- REQUIREMENT
Word for word, restate the lines from the start of the data below through the line containing "Click the Shipment".

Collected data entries

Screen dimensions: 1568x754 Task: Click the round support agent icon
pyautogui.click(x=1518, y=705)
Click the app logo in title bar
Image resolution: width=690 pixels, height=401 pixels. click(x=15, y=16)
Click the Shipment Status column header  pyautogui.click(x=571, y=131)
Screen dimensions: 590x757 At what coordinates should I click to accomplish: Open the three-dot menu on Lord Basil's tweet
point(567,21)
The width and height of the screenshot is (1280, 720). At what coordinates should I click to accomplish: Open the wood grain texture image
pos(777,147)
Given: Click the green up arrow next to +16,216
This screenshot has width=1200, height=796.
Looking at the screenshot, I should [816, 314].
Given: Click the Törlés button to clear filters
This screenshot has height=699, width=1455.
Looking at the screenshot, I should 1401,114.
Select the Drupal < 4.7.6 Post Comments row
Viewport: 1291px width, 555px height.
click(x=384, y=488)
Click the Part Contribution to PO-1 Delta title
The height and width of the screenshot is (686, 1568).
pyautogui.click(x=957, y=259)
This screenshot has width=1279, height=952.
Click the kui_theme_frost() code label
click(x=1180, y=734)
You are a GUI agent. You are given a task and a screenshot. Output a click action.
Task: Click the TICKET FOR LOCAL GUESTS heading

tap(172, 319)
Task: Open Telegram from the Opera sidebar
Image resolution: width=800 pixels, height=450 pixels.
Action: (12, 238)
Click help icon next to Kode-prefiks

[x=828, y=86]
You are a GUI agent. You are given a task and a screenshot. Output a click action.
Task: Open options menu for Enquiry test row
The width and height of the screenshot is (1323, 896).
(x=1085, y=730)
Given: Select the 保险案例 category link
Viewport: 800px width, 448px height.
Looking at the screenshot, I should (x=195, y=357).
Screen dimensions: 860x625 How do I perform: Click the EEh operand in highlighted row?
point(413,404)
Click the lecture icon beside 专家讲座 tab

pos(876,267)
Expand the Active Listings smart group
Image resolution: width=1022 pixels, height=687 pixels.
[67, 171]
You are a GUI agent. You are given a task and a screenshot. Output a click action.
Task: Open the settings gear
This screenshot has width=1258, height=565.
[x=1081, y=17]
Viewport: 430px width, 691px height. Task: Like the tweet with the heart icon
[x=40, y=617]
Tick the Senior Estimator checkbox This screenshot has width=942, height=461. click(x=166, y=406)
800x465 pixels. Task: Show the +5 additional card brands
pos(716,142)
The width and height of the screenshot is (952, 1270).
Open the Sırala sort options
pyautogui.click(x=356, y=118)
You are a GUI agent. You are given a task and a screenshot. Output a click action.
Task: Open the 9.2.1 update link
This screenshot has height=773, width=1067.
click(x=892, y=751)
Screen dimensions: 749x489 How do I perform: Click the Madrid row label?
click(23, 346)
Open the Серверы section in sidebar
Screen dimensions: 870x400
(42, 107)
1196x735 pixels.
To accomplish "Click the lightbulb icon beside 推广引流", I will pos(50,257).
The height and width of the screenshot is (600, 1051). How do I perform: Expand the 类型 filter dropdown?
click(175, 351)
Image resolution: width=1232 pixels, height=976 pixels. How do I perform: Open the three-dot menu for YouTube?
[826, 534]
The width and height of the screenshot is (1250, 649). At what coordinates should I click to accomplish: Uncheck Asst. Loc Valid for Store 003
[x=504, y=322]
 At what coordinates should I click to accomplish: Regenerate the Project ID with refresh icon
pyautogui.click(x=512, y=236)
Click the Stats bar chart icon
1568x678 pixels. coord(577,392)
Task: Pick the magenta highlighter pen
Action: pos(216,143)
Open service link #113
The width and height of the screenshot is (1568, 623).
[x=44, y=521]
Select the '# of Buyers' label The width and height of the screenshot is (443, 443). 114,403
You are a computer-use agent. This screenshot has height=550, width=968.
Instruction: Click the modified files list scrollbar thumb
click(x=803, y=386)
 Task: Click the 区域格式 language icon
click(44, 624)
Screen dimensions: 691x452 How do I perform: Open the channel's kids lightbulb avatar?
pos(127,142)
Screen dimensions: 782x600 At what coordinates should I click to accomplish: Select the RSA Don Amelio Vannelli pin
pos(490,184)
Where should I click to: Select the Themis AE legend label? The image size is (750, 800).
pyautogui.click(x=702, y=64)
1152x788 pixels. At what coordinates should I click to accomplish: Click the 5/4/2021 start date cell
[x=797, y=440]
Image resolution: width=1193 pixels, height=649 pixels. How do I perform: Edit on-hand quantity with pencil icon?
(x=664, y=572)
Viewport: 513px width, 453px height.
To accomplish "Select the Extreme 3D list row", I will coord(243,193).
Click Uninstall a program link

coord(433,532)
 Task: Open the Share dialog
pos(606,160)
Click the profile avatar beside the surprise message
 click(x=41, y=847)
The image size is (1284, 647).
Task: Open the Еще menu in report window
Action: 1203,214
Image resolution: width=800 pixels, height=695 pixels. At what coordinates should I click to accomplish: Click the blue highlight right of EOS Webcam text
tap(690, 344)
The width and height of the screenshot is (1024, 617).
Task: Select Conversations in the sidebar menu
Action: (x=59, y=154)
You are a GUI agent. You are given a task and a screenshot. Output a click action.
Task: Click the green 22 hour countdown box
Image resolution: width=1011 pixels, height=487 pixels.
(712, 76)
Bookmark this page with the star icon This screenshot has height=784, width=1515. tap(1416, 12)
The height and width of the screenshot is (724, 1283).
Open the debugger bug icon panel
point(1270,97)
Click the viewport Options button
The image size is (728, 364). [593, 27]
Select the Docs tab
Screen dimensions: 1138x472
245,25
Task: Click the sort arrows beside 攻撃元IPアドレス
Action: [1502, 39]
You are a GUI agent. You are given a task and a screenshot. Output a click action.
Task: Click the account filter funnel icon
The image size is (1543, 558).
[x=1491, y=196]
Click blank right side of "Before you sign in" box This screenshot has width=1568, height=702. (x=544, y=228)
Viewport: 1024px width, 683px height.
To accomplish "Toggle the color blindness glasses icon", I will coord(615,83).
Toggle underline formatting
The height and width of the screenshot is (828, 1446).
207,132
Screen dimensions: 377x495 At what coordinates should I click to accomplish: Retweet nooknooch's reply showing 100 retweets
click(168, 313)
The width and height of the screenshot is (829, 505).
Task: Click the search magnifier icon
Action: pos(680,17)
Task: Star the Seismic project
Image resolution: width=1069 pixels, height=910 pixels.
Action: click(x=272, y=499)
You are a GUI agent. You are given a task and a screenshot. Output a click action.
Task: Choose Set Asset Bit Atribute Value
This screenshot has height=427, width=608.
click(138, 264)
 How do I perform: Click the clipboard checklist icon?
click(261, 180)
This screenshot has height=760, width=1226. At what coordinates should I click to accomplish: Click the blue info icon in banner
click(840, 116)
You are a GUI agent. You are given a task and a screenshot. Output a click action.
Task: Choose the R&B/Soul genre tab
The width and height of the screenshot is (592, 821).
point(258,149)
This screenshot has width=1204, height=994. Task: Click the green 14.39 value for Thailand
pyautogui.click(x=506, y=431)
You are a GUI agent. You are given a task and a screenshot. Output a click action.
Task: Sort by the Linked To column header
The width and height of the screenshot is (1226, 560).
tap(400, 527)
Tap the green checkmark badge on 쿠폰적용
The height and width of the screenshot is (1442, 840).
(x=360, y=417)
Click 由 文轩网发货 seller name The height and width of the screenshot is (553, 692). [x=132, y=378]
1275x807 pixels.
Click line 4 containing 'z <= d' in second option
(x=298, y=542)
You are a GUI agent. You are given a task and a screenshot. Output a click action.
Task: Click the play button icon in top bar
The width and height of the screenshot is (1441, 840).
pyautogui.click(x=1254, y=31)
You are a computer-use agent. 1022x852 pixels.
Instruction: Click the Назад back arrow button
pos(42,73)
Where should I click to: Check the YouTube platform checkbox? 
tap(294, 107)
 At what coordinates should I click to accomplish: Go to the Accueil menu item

- REPLY
Screen dimensions: 1568x754 Task: Click the round support agent icon
pyautogui.click(x=1518, y=705)
Click the app logo in title bar
Image resolution: width=690 pixels, height=401 pixels. click(x=15, y=16)
Click the Shipment Status column header  pyautogui.click(x=571, y=131)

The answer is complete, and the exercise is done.